How Eggs Are Produced
Reproduction is effected and controlled by natural chemicals in the body called hormones. Hormones are the body’s chemical messengers that are produced by glands ,tissues and organs,and flow through the blood to regulate most of the body’s activities such as cell growth, tissue development, sexual function and reproductive processes.
Production and release of an egg (ovulation [an egg is called ovum]) from the ovary is the result of a complicated series of events involving parts of the brain (called hypothalamus and pituitary gland), and the ovaries. If that egg is fertilized by a sperm and implants in the lining of the womb (endometrium), an intrauterine pregnancy has started.

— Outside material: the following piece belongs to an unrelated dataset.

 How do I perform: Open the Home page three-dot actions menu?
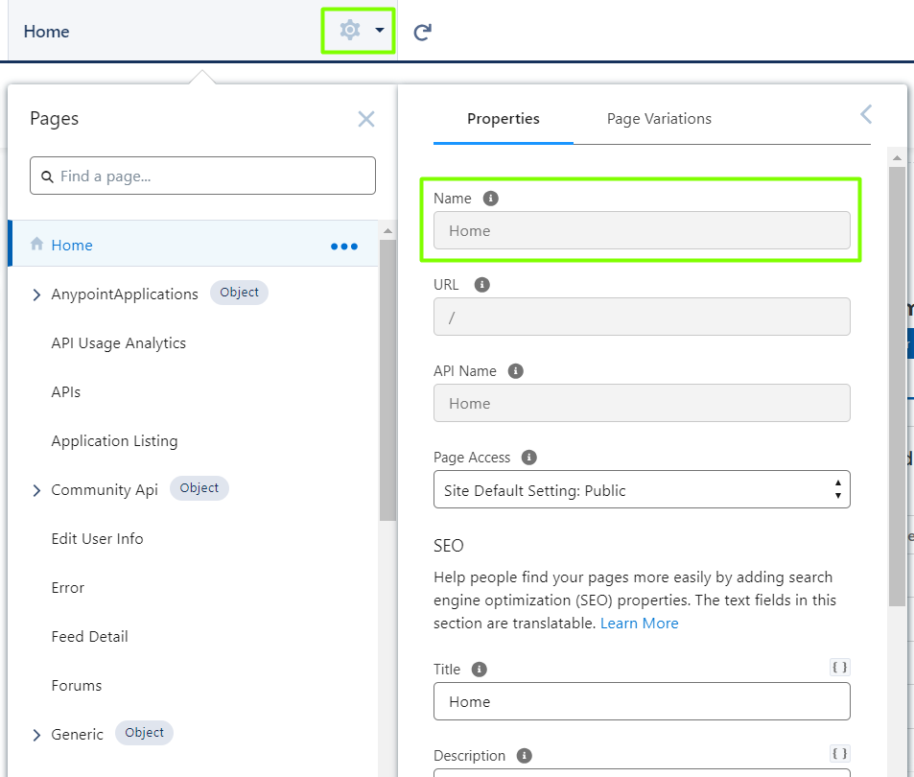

All of a female's eggs will already be present when she is born. During fetal life ( the unborn baby) the ovaries contain about 7 million eggs(follicles). At birth the eggs are reduced to 1 to 2 million and at puberty the number has further reduced to 400,000. Of these only some 470 will ovulate during the reproductive years. Thus most of them will be wasted, but it is calculated that a woman aged 50 still has about 1000 of her eggs left which will not develop to ovulate.
A woman's ovulation or menstrual cycle begins with a hormonal signal from the hypothalamus which releases a hormone called gonadotrophin releasing hormone which causes another structure at the base of the brain called the pituitary gland to produce other hormones. The pituitary releases a hormone called follicle stimulating hormone (FSH) [so called because it causes growth and development of the follicles that contain the eggs.). FSH stimulates the ovaries and causes a group of about 20 follicles on the surface of the ovary to grow. Within the follicles are the developing eggs. In natural cycle usually only one follicle called the dominant follicle will grow to maturity. This is why most pregnancies result in only a single baby. Maturation of more than one follicle resulting in the release of more than one egg leads to multiple pregnancy. Another hormone from the pituitary called luteinizing hormone (LH) causes the follicle to mature and release the egg, a process and an event called ovulation. The follicles in turn produce two hormones-estrogens and progesterone. Increasing levels of estrogens together with FSH is responsible for the selection, growth and development of the dominant follicle..
After ovulation, the empty follicle forms a structure called corpus luteum which produces more progesterone. Levels of progesterone rise after ovulation and prepare the womb to receive a fertilized egg (embryo). Fertilization by a sperm, if this occurs, takes place in the Fallopian tube, which then moves the early embryo along towards the womb itself. If the egg is not fertilized, or the embryo does not develop, the progesterone levels fall and menstruation starts. The whole cycle then begins again.